| Work to be completed |
Lines in the data below that contain the word "above" are to be copied.

| Data for processing |
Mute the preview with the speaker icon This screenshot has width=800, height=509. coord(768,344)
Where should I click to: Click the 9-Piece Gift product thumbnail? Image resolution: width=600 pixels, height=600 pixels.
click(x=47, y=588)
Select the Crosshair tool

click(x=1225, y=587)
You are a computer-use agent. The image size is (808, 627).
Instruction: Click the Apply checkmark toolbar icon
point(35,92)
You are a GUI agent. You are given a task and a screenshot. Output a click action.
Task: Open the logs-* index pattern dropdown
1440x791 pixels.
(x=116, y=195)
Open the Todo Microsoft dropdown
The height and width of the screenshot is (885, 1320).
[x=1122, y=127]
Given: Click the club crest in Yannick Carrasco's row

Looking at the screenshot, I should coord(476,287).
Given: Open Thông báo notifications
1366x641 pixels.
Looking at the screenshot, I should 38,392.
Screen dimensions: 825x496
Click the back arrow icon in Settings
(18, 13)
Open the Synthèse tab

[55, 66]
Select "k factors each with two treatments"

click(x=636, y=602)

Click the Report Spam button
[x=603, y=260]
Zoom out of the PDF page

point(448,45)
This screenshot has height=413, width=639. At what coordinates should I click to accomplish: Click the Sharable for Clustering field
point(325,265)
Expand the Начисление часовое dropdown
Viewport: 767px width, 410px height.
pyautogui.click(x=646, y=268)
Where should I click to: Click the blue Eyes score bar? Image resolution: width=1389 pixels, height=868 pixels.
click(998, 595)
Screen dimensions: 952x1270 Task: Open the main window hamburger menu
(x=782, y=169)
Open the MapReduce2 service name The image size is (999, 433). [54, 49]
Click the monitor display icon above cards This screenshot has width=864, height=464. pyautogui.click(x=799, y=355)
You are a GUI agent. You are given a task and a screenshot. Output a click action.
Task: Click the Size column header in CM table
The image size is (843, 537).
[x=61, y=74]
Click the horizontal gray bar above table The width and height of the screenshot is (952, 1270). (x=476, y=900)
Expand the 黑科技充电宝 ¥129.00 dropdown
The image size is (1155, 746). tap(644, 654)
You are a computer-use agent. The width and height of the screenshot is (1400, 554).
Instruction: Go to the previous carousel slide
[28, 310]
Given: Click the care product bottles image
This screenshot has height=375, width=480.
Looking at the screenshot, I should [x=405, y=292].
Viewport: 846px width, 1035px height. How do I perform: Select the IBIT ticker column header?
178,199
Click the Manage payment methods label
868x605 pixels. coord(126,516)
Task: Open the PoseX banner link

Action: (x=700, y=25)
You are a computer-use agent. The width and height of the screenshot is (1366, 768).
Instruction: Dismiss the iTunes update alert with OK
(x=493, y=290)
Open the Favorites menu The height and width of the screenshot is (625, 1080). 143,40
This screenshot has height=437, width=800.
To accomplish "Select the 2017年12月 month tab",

| Task response |
Click the monitor display icon above cards This screenshot has width=864, height=464. pyautogui.click(x=799, y=355)
Click the horizontal gray bar above table The width and height of the screenshot is (952, 1270). (x=476, y=900)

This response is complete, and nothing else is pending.